Benign Beginnings and Big Breaks
Growing up with a father who listened to jazz and classical music, Darren’s musical mind was nurtured at a young age. “I was a snob,” he explains. “I thought all other kinds of music were inferior.” This at ten years old! Being too small for the upright bass, Solomon started playing cello in elementary school, but eventually switched to bass in middle school.

“My brother, who’s older, would always have good music blasting in his room, stuff that I liked,” Solomon recalls. “I remember Earth, Wind & Fire was probably the first thing that wasn’t jazz or classical that I got into.

“When I got my electric bass, which was probably in eighth grade or something like that, all I wanted to do was play along with Earth, Wind, and Fire.  And that’s basically how I learned electric bass, just playing along.”

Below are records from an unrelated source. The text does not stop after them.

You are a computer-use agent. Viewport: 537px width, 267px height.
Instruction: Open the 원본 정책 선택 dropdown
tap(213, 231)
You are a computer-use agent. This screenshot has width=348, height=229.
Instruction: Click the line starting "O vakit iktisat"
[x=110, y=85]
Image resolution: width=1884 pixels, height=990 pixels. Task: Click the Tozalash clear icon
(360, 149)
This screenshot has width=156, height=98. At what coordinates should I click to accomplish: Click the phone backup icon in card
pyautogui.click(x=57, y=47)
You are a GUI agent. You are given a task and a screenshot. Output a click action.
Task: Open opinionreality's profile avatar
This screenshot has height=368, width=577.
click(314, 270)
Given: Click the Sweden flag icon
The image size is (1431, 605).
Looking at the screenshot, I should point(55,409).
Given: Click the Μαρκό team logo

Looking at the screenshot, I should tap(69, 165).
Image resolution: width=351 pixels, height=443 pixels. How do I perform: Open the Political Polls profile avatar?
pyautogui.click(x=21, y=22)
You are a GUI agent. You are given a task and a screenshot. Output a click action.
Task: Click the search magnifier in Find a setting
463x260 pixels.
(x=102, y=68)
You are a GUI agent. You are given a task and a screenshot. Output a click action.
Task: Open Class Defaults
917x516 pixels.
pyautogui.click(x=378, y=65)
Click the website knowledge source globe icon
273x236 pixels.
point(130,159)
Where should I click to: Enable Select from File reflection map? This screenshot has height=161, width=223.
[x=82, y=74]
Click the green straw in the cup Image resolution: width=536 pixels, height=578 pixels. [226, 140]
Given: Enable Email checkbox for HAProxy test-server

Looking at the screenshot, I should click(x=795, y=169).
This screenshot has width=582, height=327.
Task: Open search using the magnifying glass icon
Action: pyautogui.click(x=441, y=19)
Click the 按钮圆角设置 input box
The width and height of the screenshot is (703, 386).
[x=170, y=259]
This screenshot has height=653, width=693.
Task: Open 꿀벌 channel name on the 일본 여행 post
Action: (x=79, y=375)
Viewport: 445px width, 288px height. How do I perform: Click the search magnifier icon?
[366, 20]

A simple enough start. His first big break would follow years later at the end of his sophomore year at NYU, when one door opened just as he was closing another. “I was moving out of the dorm and the last trip I made to the dorm was for my answering machine,” he explains.  “I had left it plugged in, and when I came back it was blinking.  I hit ‘play’ and it was Ray Charles saying that he had heard my (demo) tape and inviting me out to LA to audition for him. I was just over-the-moon delighted.

“I called Ben & Jerry’s, ‘cause that’s where I was working to make a little pocket money.  I told them I wasn’t gonna be in the next day, because I had to go audition for Ray Charles.  That’s a great phone call to make.  I highly recommend that phone call, if you can ever make that.”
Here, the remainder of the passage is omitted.